▸ PASSAGE
┄┄┄┄┄┄┄┄┄┄

Action Against Hunger is adapting our response in Syria to address the newest humanitarian crisis: the COVID-19 pandemic. Our top priorities are to increase access to clean water and hygiene, protect the health system, and cushion the economic impacts caused by the pandemic.
Our teams fear a rapid spread of the disease in Syria similar to what is occurring in neighboring countries: “We are redoubling our efforts to guarantee access to safe water and basic hygiene materials as soon as possible, two crucial elements to prevent contagion. We are also equipping ambulances and health centers to be better prepared for the risks of the pandemic."
Action Against Hunger has already scaled up distribution of water in Hasakeh and rural Aleppo, and our goal is to do the same soon in Ildib.
“This pandemic threatens a country where 11 million people already need humanitarian aid - of which 4.5 million are in dire need - and there are 6 million internally displaced people, refugees, and returnees. Since March 14, movement restrictions have hindered the humanitarian activities that all of these vulnerable people depend on,” explains Chiara Saccardi, Action Against Hunger’s regional lead for the Middle East.
"We are especially concerned about the situation in internal displacement camps in the northeast as well as a possible outbreak in the northwest, where lack of access to safe water leaves the population completely exposed."

┄┄┄┄┄┄┄┄┄┄

▸ BRIEF 1
According to the Syria passage, how many people in the country already need humanitarian aid?
▸ BRIEF 2
Write out everything in the Syria passage from "Action Against Hunger has" down to "the Middle East.".
The listing after this comes from a separate source.

▸ RECORDED DATA

┄┄┄┄┄┄┄┄┄┄

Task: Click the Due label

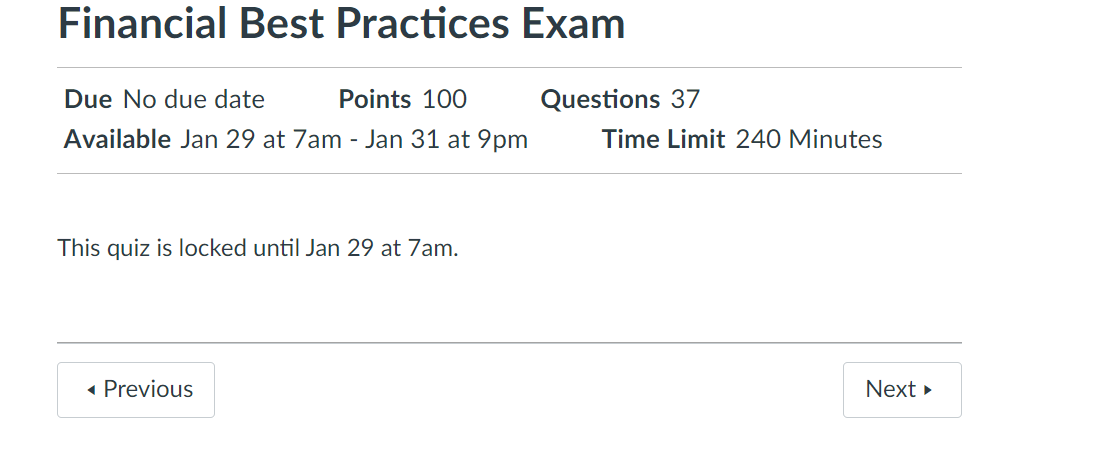Action: tap(88, 100)
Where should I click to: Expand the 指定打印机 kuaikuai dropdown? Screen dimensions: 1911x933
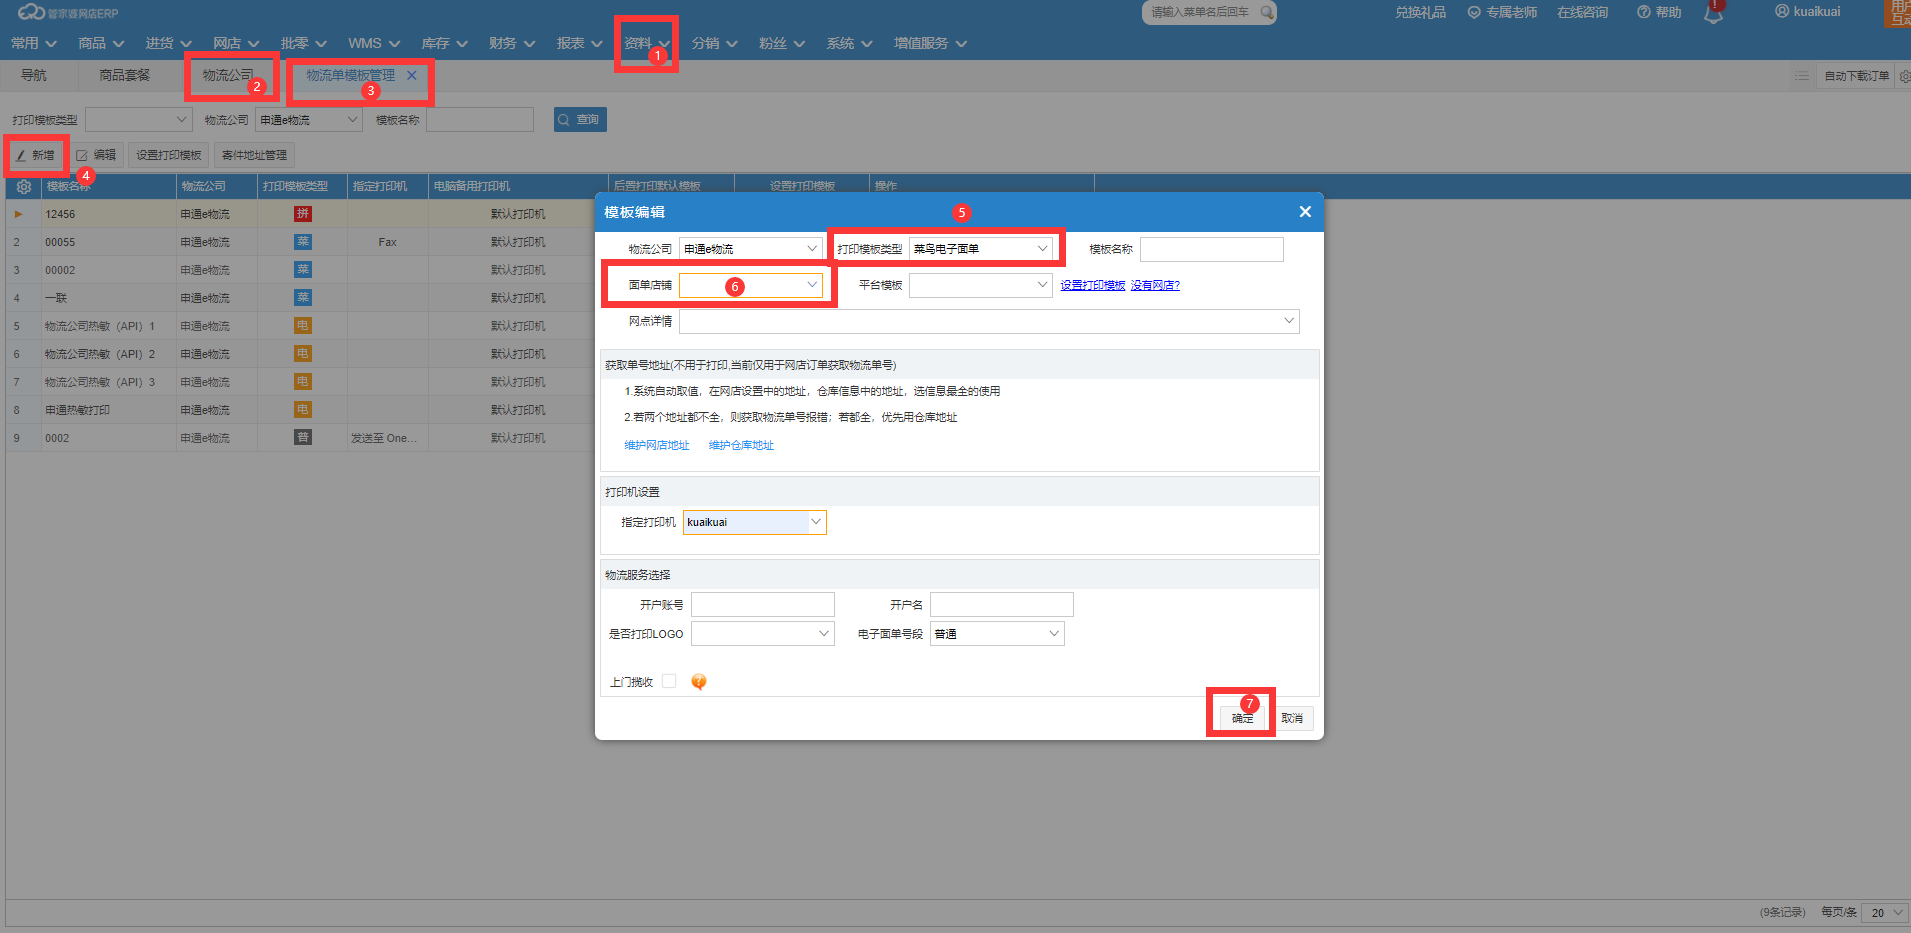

┄┄┄┄┄┄┄┄┄┄

▸ EXPECTED ANSWER 1
11 million people

▸ EXPECTED ANSWER 2
Action Against Hunger has already scaled up distribution of water in Hasakeh and rural Aleppo, and our goal is to do the same soon in Ildib.
“This pandemic threatens a country where 11 million people already need humanitarian aid - of which 4.5 million are in dire need - and there are 6 million internally displaced people, refugees, and returnees. Since March 14, movement restrictions have hindered the humanitarian activities that all of these vulnerable people depend on,” explains Chiara Saccardi, Action Against Hunger’s regional lead for the Middle East.